HOW TO INTEGRATE LINGUISTIC INFORMATION
IN FILES AND GENERATE
FEEDBACK FOR GRAMMAR ERRORS
Rodolfo Delmonte, Luminita Chiran, Ciprian Bacalu
Dipartimento di Scienze del Linguaggio
Ca' Garzoni-Moro, San Marco 3417
Università "Ca Foscari"
30124 - VENEZIA
Tel. 39-41-2578464/52/19 - Fax. 39-41-5287683
E-mail: delmont@unive.it - website: byron.cgm.unive.it
Abstract
We present three applications which share
some of their linguistic processor. The first
application “FILES” – Fully Integrated
Linguistic Environment for Syntactic and
Functional Annotation - is a fully integrated
linguistic environment for syntactic and
functional annotation of corpora currently
being used for the Italian Treebank. The
second application is a shallow parser – the
same used in FILES – which has been
endowed with a feedback module in order to
inform students about their grammatical
mistakes, if any, in German. Finally an LFG-
based multilingual parser simulating parsing
strategies with ambiguous sentences. We
shall present the three applications in that
sequence.
1. FILES
FILES has been used to annotate a number of
corpora of Italian within the National Project
currently still work in progress. Input to FILES is
the output of our linguistic modules for the
automatic analysis of Italian, a tokenizer, a
morphological analyser, a tagger equipped with a
statistic and syntactic disambiguator and finally a
shallow parser. All these separate modules
contribute part of the input for the system which is
then used by human annotators to operate at
syntactic level on constituent structure, or at
function level on head-features functional
representation. We don’t have here space to
describe the linguistic processors – but see [8, 9,
10, 11, 12]. As to tag disambiguation, this is
carried out in a semi-automatic manner by the
human annotator, on the basis of the automatic
redundant morphological tagger. The
disambiguator takes each token and in case of
ambiguity it alerts the annotator to decide which is
the tag to choose: the annotator is presented with
the best candidate computed on the basis both of
syntactic and statistical information. Low level
representations are integrated in a relational
database and shown in the FILES environment
which is an intelligent browser allowing the
annotation to operate changes and create XML
output automatically for each file. Here below is a
snapshot of the six relational databases where all
previously analysed linguistic material has been
inputted.

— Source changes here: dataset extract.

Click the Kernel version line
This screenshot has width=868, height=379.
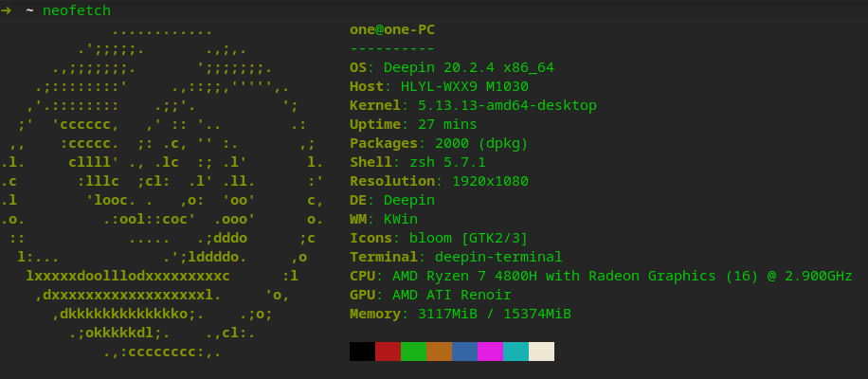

It contains tokens, lemmata, POS
tagging, empty categories, sentences containing
each token, tokens regarded as heads as
separated from tokens regarded as features and
verb subacategorization list.
Fig.1 Relational databases to be used as input for the
Syntactic and Functional Annotation
An interesting part of the browser is the
availability of subcategorization frames for verbs:
these are expressed in a compact format which
are intended to help the annotator in the most
difficult task, i.e. that of deciding whether a given
constituent head must be interpreted as either an
argument or an adjunct; and in case it is an
argument, whether it should be interpreted as
predicative or “open” in LFG terms, or else as
non-predicative or “close”. The list of
subcategorization frames contains 17,000 entries.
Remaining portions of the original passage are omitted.